_Exercise passage_.
◇ ◇ ◇ ◇ ◇ ◇ ◇

At Allegheny Health On Tap, the health of our subscribers is our only business. If they are not well served, truly our lives are not worth living.
In keeping with this mission, Allegheny offers three different mental health plans. Since many of you mental health providers seem to have a problem understanding this, let us go over it one more time.
The Allegheny Free Spirit Plan pays for 80% of the accepted standard cost of 26 mental health visits per year, no questions asked. The Free Spirit Plan is so supportive of our subscribers’ emotional health that it was recently cited by the State Association of Health Insurance Providers as Best Mental Health Insurance Program of the Millennium. While no employer has yet decided to buy this plan, it is in all our brochures and it is still available for only $25,000 per subscriber per year.
The Allegheny Standard Plan pays for 60% of the accepted standard cost of 10 mental health visits per year, with a $50 co-pay and a $1,000 deductible. Halfway into the first visit, providers must use our live computer connection, Allegheny On The Wire, to provide the Authorization Unit with a diagnosis of the subscriber’s mental condition which is on our Approved List of Mental Conditions. If you do not provide a diagnosis at this point, we will not pay for this visit or for any subsequent visits, regardless of the volume of paperwork you submit or the number of phone calls you place to our office, none of which we can accept.

◇ ◇ ◇ ◇ ◇ ◇ ◇

_Information provided_.

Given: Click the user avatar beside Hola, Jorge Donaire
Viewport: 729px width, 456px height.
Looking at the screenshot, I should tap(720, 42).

◇ ◇ ◇ ◇ ◇ ◇ ◇

_Tasks and exercises_.
(1) Rewrite the part of the passage on Allegheny's mental health plans that opens with "The Allegheny Standard" and closes with "we can accept.", changing "Authorization Unit" to "Claims Review Office".
(2) Continue the passage on Allegheny's three mental health plans from its last sentence.

_Answer list_.
(1)
The Allegheny Standard Plan pays for 60% of the accepted standard cost of 10 mental health visits per year, with a $50 co-pay and a $1,000 deductible. Halfway into the first visit, providers must use our live computer connection, Allegheny On The Wire, to provide the Claims Review Office with a diagnosis of the subscriber’s mental condition which is on our Approved List of Mental Conditions. If you do not provide a diagnosis at this point, we will not pay for this visit or for any subsequent visits, regardless of the volume of paperwork you submit or the number of phone calls you place to our office, none of which we can accept.

(2)
If your diagnosis is depression, and you choose to go ahead with the balance of the 10 visits, you will be required to state within 24 hours why you are not prescribing drugs instead of more visits. Frequently, drugs work in alleviating depression without the expensive intrusion of a therapist. Skeptical providers can confirm this by checking both WebMD and Readers Digest. We urge you to prescribe drugs for all subscribers, particularly those who have purchased the new Allegheny Pill Popper’s Card, entitling them to half off on all generics when purchased by the case.
Finally, the Allegheny Budget Plan offers no mental health visits or any other doctor visits under any conditions. But it does offer a 10% discount on drugs, which is a damn good deal and these people who get it should be grateful for it and shut up.
The problem we are having with many of you therapists is in providing care under the Allegheny Standard Plan. The first difficulty stems from a pathological refusal on your part to understand the meaning of the $1,000 deductible. The concept of a deductible should be part of your mental health training, but apparently it isn’t. Perhaps an example will illustrate. If your patient has a psychotic episode which requires $1,000 worth of care, she will have to pay for it out of her own pocket. However. If she has a second crack-up of equal magnitude, her treatment will be totally free! We find that when you take the time to actually explain this to patients, they can’t believe their good fortune.
Second. Your diagnosis must be on the Allegheny List of Approved Mental Health Conditions. If your patient has some condition which is not on the List of Approved Mental Health Conditions, then they do not have a mental health condition. We simply cannot be more clear about this.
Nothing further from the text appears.